While Milosevic was bringing ethnic cleansing to the Balkans and pummeling one of Europe’s finest capitals for the sin of being multiethnic, the rest of Europe shamefully slept.

For four long years, Western leaders wrung their hands, sent toothless “peacekeepers” and allowed Milosevic to position himself as the key to any solution rather than the very heart of the problem.
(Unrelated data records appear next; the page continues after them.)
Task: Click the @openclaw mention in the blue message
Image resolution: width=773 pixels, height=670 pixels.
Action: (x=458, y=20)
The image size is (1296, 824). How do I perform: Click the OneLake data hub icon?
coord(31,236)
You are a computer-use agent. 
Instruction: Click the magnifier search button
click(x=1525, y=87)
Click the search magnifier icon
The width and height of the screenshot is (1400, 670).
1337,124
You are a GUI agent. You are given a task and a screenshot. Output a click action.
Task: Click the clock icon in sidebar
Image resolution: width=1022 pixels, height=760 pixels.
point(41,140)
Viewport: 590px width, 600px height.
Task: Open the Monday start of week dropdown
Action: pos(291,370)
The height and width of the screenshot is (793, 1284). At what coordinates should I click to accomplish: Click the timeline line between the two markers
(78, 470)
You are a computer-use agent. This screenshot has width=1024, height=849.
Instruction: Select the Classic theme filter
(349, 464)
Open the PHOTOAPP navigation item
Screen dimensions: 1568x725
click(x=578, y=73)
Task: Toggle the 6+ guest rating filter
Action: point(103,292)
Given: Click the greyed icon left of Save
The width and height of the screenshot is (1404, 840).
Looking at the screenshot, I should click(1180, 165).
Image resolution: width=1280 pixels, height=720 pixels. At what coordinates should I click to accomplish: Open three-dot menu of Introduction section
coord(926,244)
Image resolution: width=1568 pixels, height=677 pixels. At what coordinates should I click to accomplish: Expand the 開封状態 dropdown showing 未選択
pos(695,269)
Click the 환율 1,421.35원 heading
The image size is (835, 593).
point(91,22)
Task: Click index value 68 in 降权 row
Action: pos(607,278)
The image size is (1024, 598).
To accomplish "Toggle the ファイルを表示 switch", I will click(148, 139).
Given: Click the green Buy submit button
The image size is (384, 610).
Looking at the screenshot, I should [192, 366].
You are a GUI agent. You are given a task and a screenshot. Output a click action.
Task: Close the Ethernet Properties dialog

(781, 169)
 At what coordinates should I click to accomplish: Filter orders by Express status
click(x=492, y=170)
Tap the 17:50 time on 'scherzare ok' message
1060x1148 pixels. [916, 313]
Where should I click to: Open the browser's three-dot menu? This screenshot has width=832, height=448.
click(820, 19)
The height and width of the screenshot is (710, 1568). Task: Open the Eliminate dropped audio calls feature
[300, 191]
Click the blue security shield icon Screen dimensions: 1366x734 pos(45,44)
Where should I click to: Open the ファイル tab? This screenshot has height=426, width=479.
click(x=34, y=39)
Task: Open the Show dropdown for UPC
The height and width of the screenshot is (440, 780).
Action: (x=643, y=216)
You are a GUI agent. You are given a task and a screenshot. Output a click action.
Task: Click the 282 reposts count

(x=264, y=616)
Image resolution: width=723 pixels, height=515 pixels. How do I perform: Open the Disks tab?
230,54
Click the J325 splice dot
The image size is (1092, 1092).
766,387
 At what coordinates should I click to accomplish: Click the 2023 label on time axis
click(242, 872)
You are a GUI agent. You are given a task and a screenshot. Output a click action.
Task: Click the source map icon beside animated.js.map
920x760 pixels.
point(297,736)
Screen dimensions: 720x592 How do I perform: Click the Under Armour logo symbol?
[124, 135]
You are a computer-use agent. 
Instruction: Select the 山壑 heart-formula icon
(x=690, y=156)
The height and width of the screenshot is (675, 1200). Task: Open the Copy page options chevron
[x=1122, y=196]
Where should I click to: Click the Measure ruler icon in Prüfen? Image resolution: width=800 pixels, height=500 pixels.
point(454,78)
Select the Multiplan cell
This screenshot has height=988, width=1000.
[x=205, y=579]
When the United States finally took an aggressive lead role in confronting the dictator in 1995, Washington’s position as the world’s policeman became etched in stone.

Milosevic spent his last four years mocking the war crimes trial by serving as his own lawyer and delivering bizarre lectures about Serbian history, turning what should have been an important fact-finding process into an agonizingly protracted charade.

An unsatisfying end, but fitting. The manipulator of millions exited in front of an audience of one.